Intelligence and Delay

You know all this thinking about q-learning has made me have a new perspective on the nature of delayed rewards. If you go around in psychological circles you will probably hear the term delayed gratification instead of delayed reward which is used in AI. There was a study done wherein children were asked to choose between eating one marshmallow now or getting 2 to eat when the researcher returned in 15 minutes. At any time before the 15 minutes were up the child could ring a bell and the researcher would come back and give the child one marshmallow but would not get the second one. The results of the study showed that those children who held out for the full 15 minutes at age 4 had SAT scores an average of 210 points higher than those 4 year olds who held out for only 30 seconds.

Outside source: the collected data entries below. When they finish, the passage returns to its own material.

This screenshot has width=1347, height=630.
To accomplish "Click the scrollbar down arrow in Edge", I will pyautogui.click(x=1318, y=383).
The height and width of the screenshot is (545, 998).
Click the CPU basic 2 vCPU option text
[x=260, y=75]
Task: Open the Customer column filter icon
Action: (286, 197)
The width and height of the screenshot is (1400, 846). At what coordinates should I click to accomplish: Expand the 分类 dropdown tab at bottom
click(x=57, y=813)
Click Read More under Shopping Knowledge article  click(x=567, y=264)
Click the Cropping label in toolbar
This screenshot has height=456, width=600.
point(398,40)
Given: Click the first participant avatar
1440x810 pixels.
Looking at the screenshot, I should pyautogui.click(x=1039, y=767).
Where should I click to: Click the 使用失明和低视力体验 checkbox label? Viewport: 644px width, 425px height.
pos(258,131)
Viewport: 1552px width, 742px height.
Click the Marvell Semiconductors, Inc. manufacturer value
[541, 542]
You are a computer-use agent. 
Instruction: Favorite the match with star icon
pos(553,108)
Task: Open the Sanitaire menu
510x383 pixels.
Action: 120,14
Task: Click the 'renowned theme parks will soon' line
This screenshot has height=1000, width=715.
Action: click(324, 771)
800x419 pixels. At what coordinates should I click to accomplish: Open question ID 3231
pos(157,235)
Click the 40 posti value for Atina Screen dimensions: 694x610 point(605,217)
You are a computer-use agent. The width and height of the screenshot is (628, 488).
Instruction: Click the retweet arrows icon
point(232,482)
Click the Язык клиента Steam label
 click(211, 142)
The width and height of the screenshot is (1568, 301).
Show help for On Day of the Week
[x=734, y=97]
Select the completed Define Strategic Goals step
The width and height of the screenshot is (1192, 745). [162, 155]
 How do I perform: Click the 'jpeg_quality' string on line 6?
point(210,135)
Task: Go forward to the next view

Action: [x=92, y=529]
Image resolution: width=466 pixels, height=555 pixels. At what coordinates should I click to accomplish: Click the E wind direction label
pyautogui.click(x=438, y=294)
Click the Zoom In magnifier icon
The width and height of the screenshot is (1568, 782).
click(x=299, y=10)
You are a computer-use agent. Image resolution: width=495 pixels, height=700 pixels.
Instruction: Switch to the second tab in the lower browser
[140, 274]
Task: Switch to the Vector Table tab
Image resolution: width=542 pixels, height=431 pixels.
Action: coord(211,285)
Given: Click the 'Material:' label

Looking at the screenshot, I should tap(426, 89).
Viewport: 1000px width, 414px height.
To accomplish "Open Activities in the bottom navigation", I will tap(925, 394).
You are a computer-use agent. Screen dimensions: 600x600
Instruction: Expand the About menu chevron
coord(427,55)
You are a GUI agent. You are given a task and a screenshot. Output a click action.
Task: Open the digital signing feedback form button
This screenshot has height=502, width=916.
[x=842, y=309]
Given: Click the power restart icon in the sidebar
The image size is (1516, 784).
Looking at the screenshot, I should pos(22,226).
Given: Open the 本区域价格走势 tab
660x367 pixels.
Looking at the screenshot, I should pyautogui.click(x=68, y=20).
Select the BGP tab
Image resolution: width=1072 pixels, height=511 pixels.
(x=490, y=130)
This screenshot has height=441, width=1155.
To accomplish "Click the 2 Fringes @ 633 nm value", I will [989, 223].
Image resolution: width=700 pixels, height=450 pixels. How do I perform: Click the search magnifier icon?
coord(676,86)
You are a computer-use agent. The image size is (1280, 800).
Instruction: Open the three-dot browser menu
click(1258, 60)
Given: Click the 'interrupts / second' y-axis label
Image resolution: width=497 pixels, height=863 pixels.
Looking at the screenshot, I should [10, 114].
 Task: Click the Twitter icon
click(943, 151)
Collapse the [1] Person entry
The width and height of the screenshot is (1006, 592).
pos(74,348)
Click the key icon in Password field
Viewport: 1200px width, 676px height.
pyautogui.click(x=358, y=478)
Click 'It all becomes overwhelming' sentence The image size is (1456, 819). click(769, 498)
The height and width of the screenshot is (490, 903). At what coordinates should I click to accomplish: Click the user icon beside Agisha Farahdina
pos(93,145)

I remember hearing about a study very similar to this although I am pretty sure the study I heard of actually involved IQ tests. When I first heard this sort of result I thought it was interesting though not terribly surprising. Delayed gratification seemed like a perfectly logical effect of higher intelligence. The way I thought about the correlation between the ability to delay gratification and intelligence was simply that smarter people better realized the benefit of the delay. I now think this is very probably almost entirely wrong. The arrow of causation very probably goes completely the other way. After all the desirability of 2 marshmallows over 1 was apparently very clear to these children. It isn't really that only the smart ones figured out that 2 marshmallows is better than 1 or even that (as I thought) that the smarter ones can better understand and judge how much better the 2 marshmallows are. If our brains work anything at all like reinforcement learning machines (and I think they do) then the point is that people with smaller discount factors are smarter! A discount factor is sort of a means by which you can control the level that a reinforcement learning agent prefers rewards sooner to larger later rewards. In theory we don't really want a discount factor at all but in practice it is actually helpful and to some extent necessary to have one. In essence the problem is that if you don't have a discount factor then your reward estimates don't necessarily converge but they do converge if you do have a discount factor. In fact the smaller your discount factor (meaning the more you prefer short term to long term rewards) then the faster the convergence of the value estimates.

So maybe it isn't that delayed gratification is a side effect of higher intelligence. Maybe intelligence is a side effect of delayed gratification!!! In fact I think that a useful (if not necessarily the best) definition of intelligence might be "the ability to delay reward"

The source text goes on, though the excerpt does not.